TASK INSTRUCTIONS ▸ Restate word for word the entries below, starting at the line with "Order ID (292, 533)" and ending at the line with "Home (21, 171)". Keep both end lines and omit the pictures.

Stored data entries:
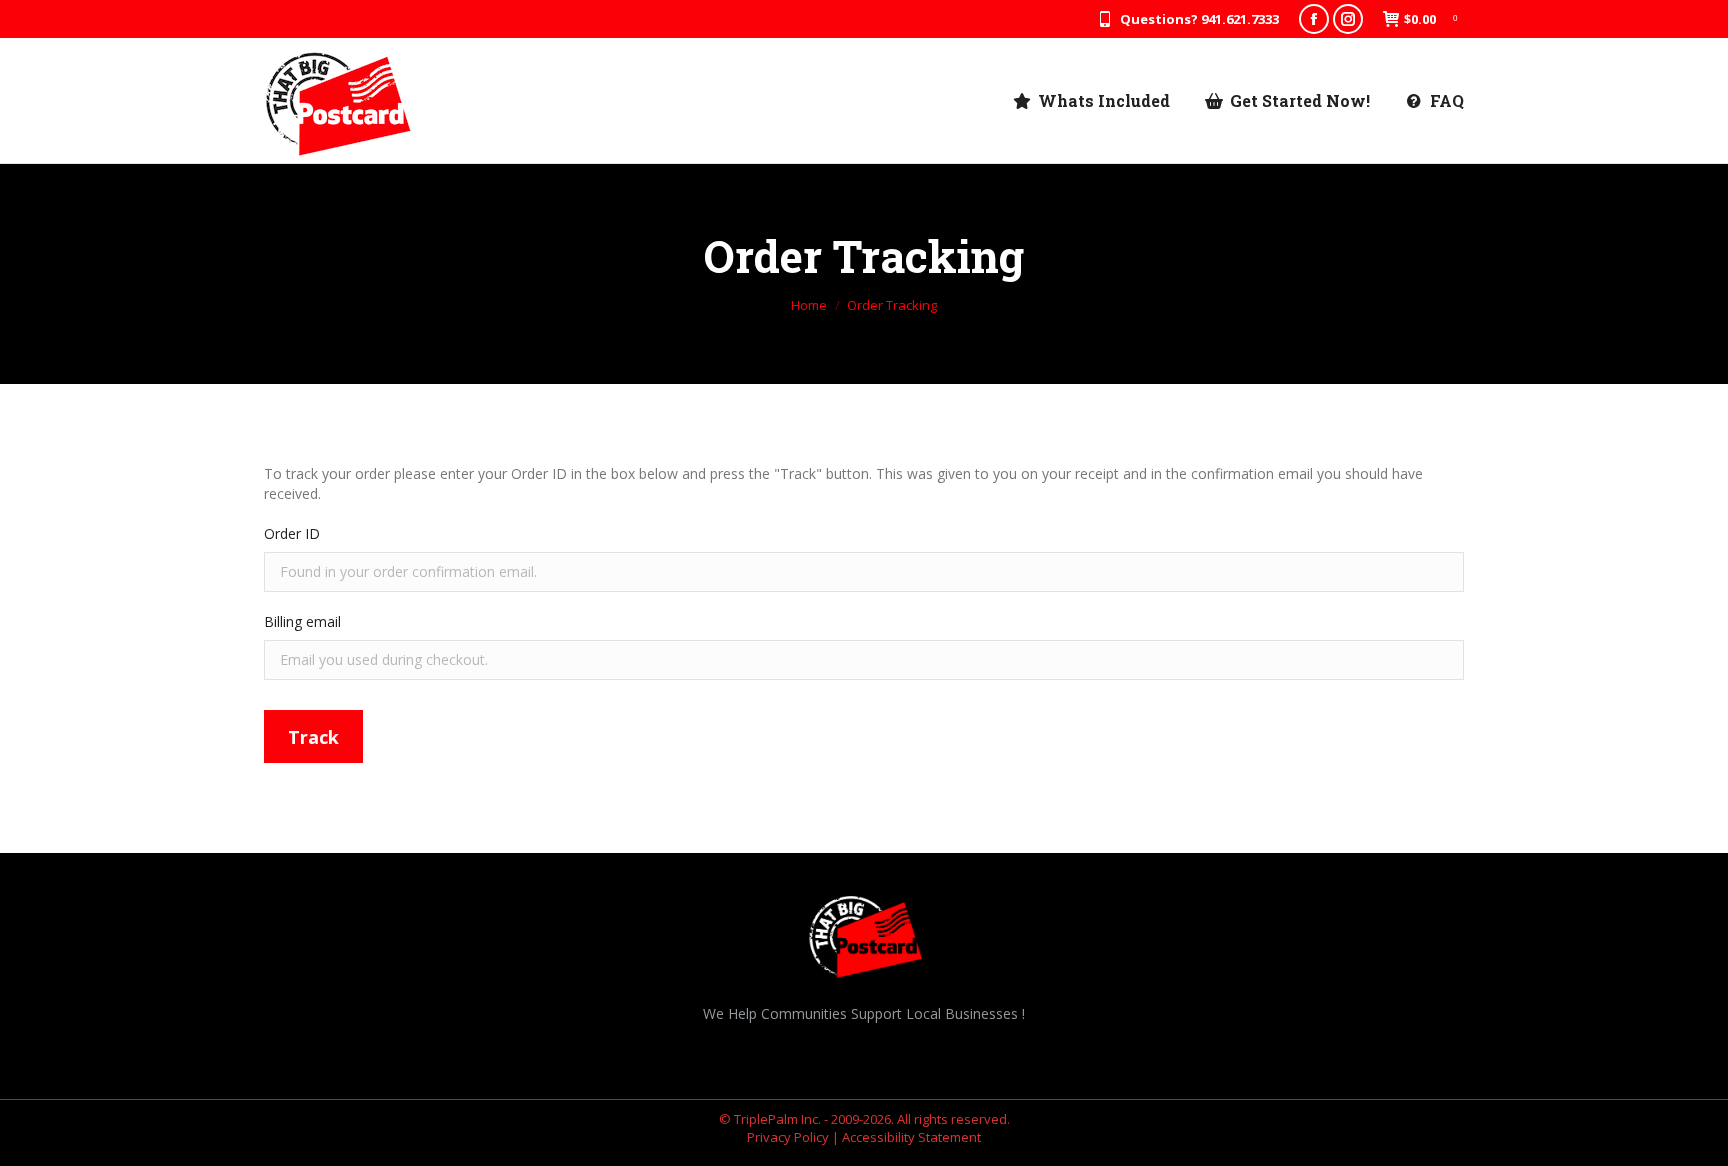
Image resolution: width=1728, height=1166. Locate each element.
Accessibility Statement (911, 1137)
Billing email (302, 621)
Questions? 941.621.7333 (1199, 19)
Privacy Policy (788, 1137)
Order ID (292, 533)
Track (313, 737)
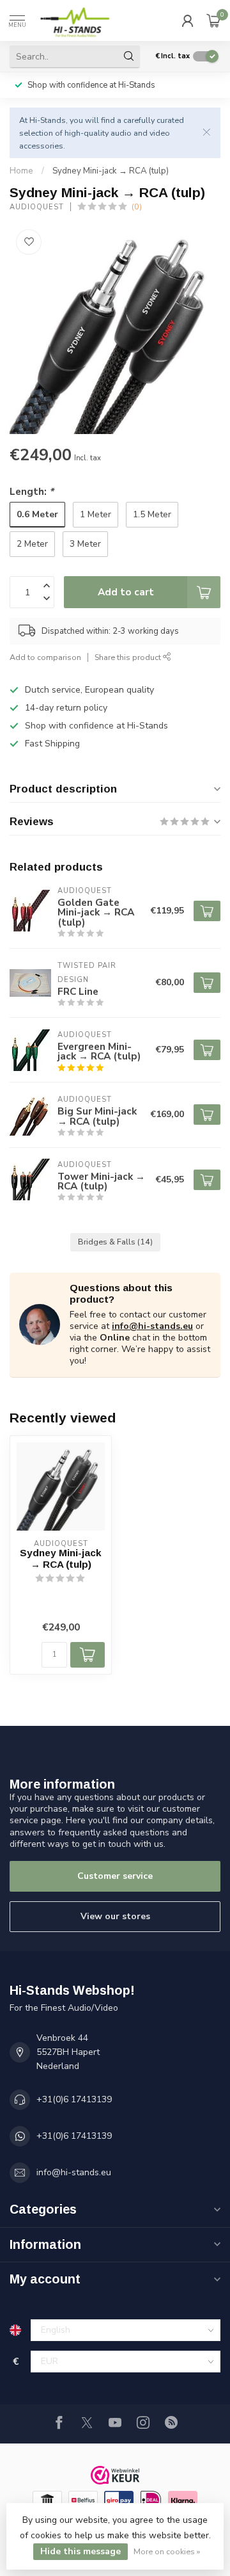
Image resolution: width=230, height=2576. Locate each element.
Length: (32, 491)
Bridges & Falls (115, 1241)
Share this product (129, 657)
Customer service (115, 1876)
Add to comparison (45, 657)
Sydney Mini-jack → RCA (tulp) (110, 171)
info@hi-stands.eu (152, 1326)
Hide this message (80, 2551)
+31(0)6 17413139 (74, 2099)
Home (21, 171)
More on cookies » (167, 2551)
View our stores (115, 1916)
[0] (213, 20)
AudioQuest (37, 207)
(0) (137, 206)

FINISHED EXERCISE ▸
Order ID (292, 533)
Track (313, 737)
Image resolution: width=230, height=2576. Locate each element.
Length: (32, 491)
Bridges & Falls (115, 1241)
Share this product (129, 657)
Customer service (115, 1876)
Add to comparison (45, 657)
Sydney Mini-jack → RCA (tulp) (110, 171)
info@hi-stands.eu (152, 1326)
Hide this message (80, 2551)
+31(0)6 17413139 (74, 2099)
Home (21, 171)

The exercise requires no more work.